(ATR) IOC member from Morocco Nawal El Moutawakel and just-retired German IOC member Walther Troeger are among the winners of the International Sports Press Association’s Fair Play Awards.
AIPS handed out the annual honors Thursday in conjunction with the International Fair Play Committee at the Olympic Museum in Lausanne.
El Moutawakel was one of three winners of the inaugural Power of Sport Award.
"Sport taught me honesty and determination, gave me respect for others and so many things that however much I am able to give back, it will never be enough," she said during Thursday’s ceremony.
Winner of the 400m hurdles in at the 1984 Los Angeles Olympics, she is the first female gold medalist from an Islamic nation and the first gold medalist -- male or female -- from Morocco.
She also led the IOC Evaluation Commission that studied the four 2016 bids and became the first-ever female chair of the IOC’s influential coordination commission, in her case for the Rio de Janeiro Games.
The other Power of Sport winners were late Icelandic Paralympic swim coach Halldor Gudbergsson and Beirut Marathon organizer May El Khali, who founded the event in 2003 after a life-threatening car accident sidelined her from competitive running.

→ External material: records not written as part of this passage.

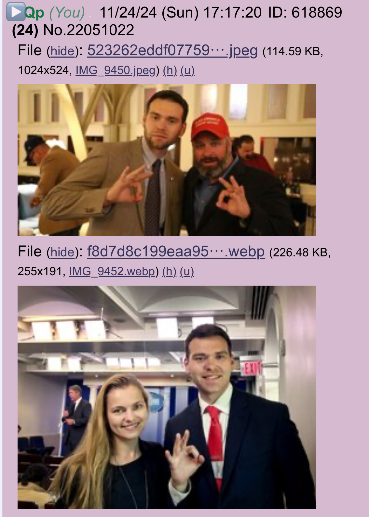The width and height of the screenshot is (369, 517).
Task: Open f8d7d8c199eaa95….webp file link
Action: tap(176, 252)
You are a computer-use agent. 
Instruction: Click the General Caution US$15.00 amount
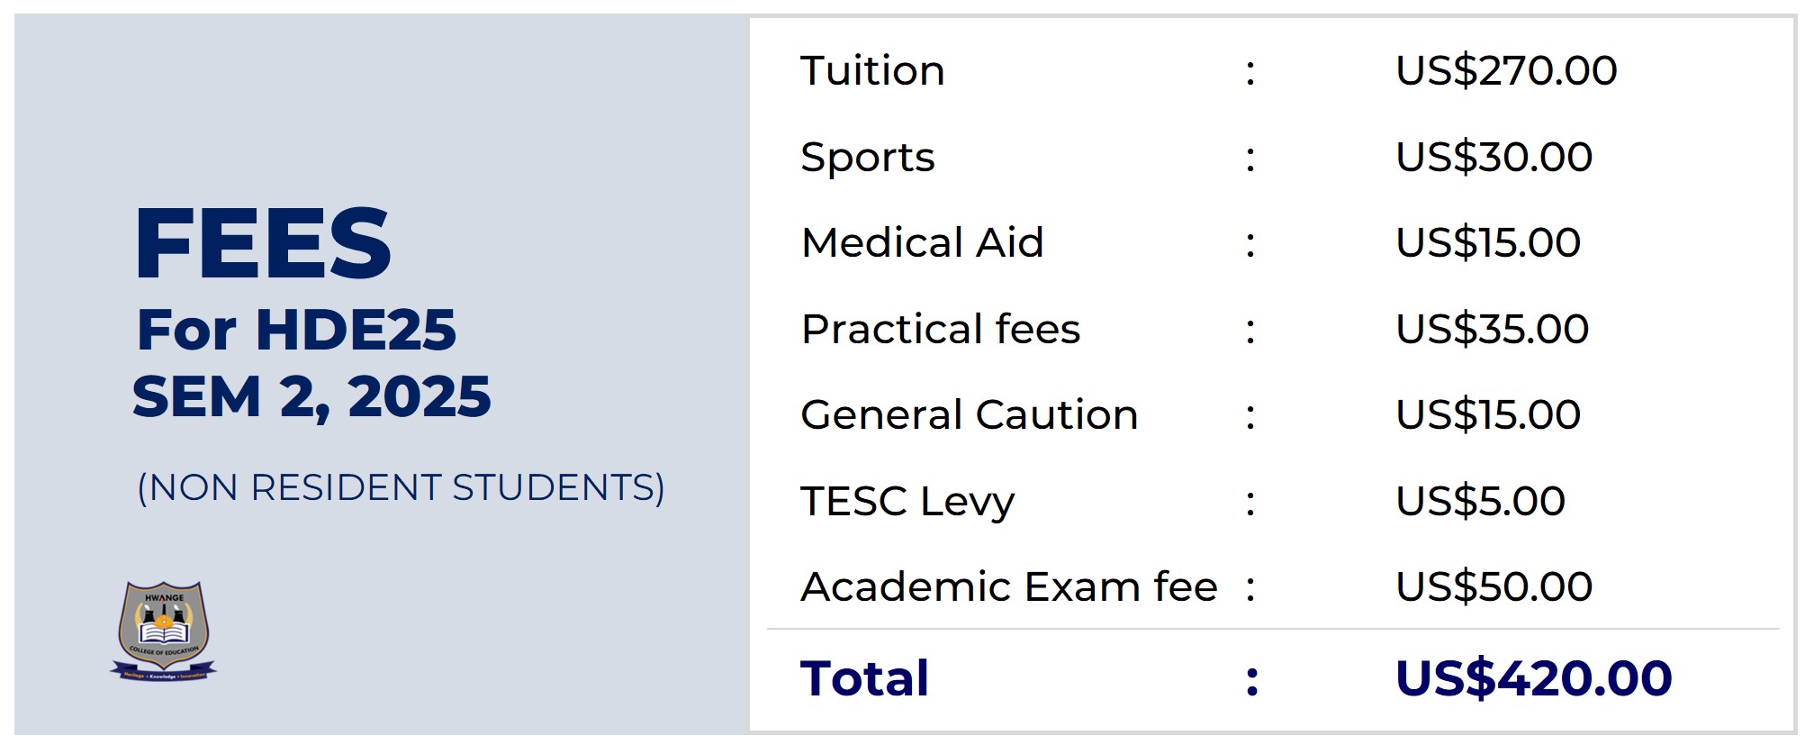[x=1487, y=415]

Ed Moses, another 400m hurdler from the 1984 Olympics, won the Jean Borotra Troply for a career spent championing of drug-free sport.
"Fair play has certainly meant a lot to me. It has been a long fight and an ethical fight," said the two-time gold medalist and first-ever chairman of the Laureus World Sports Academy.
"Anti-doping I’ve seen sport change from when it was virtually like war when it was US against the Soviet Union, East bloc versus the West, there were a lot of elements that led into more doping in sport."
Troeger, who retired from the IOC last year at age 80, was one of two winners of the Willi Daume Trophy for the promotion of fair play. As mayor of the Olympic Village during the 1972 Munich Olympics, he worked closely with Daume as a member of the organizing committee for the Games.
The other Willi Daume winner was Kenyan marathoner Tegla Chepkite Loroupe, who set up a series of peace marathons among tribes in her home country and has been named a UN Ambassador of Sport.
Iranian footballer Amin Motavassel Zadeh, Lithuanian decathlete Darius Draudvila and Chinese wrestler Gao Feng were awarded the Pierre de Coubertin Trophy for acts of fair play during competition.
Also Thursday in Lausanne, about 150 people attended a half-day symposium on illegal sports betting hosted by AIPS and opened by IOC president Jacques Rogge.